═════ Selection ═════

The purpose of the meeting is to consider, discuss and vote on the following proposals:
 
 
  
To elect three Class II directors, each for a term of two years, expiring at our annual meeting of stockholders to be held during 2015 or until a successor has been duly elected and qualified;
 
  
To consider and act upon a proposal to approve the 2013 Long-Term Incentive Plan (the “Plan”);
 
  
To consider and vote upon a proposal to ratify the appointment of Deloitte & Touche LLP as our independent registered public accounting firm for our year ending December 31, 2013;
 
  
To consider and vote upon a proposal to decrease the authorized number of shares of our common stock from 100,000,000 to 25,000,000;
 
  
To consider and vote upon a proposal for advisory approval of the compensation of the Company’s named executive officers;
 
  
To consider and vote upon a proposal for advisory approval of the frequency of advisory approval of compensation of the Company’s named executive officers; and
 
  
To transact such other business as may properly come before the meeting, or any adjournment or postponement of the meeting.

═════ Data provided ═════

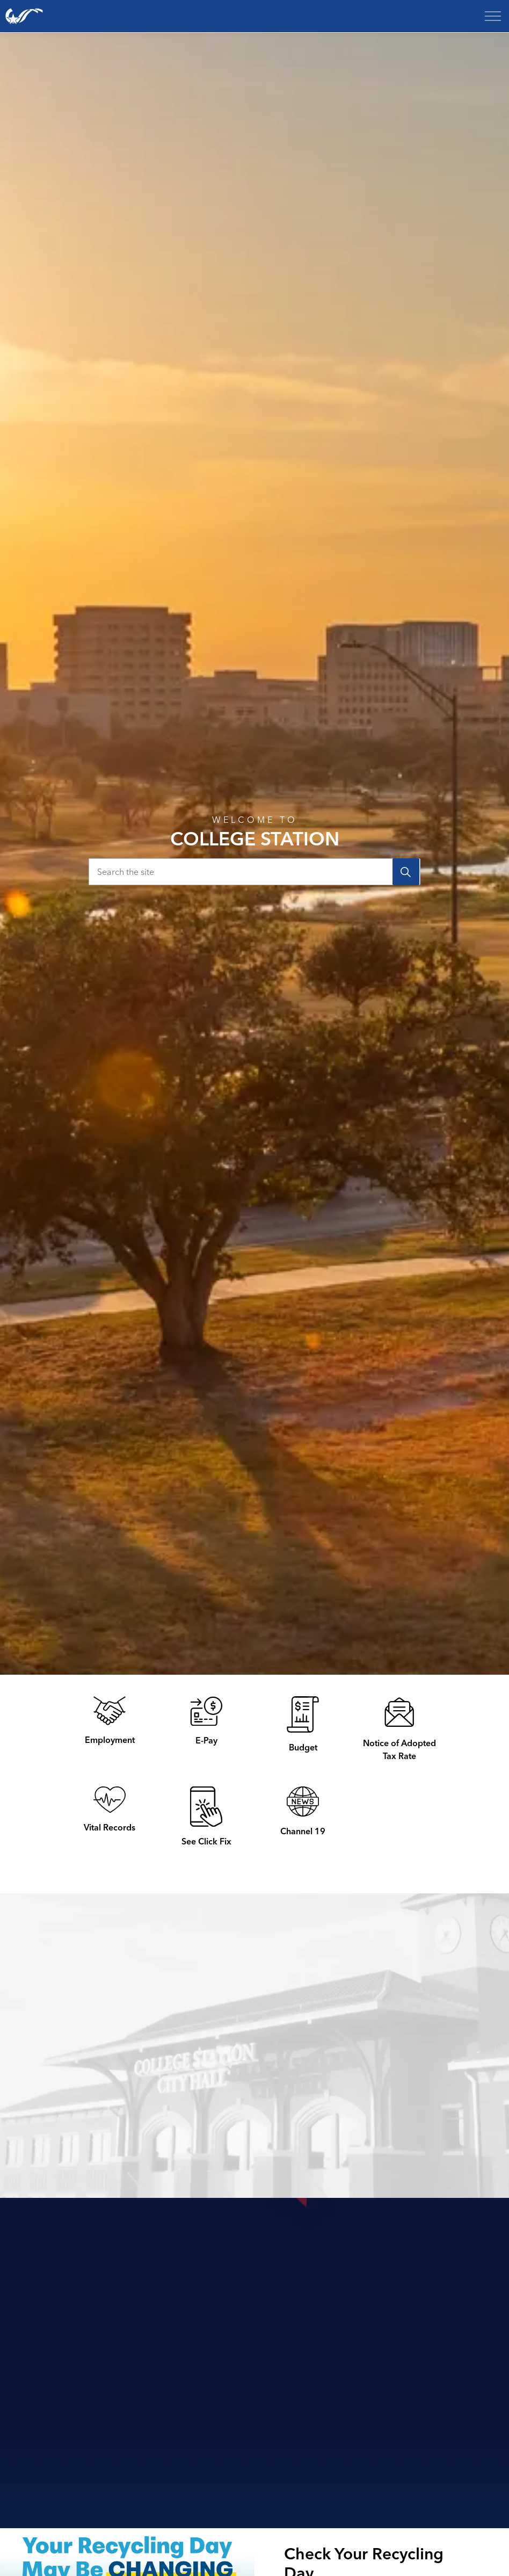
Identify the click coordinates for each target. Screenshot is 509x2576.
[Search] (405, 871)
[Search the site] (254, 871)
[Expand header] (493, 16)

═════

## Task
Please retype the stretch of the meeting proposals from "To consider and vote upon a proposal to decrease" through "of the meeting.". The material comes from a different source than the meeting proposals.

## Response below
To consider and vote upon a proposal to decrease the authorized number of shares of our common stock from 100,000,000 to 25,000,000;
 
  
To consider and vote upon a proposal for advisory approval of the compensation of the Company’s named executive officers;
 
  
To consider and vote upon a proposal for advisory approval of the frequency of advisory approval of compensation of the Company’s named executive officers; and
 
  
To transact such other business as may properly come before the meeting, or any adjournment or postponement of the meeting.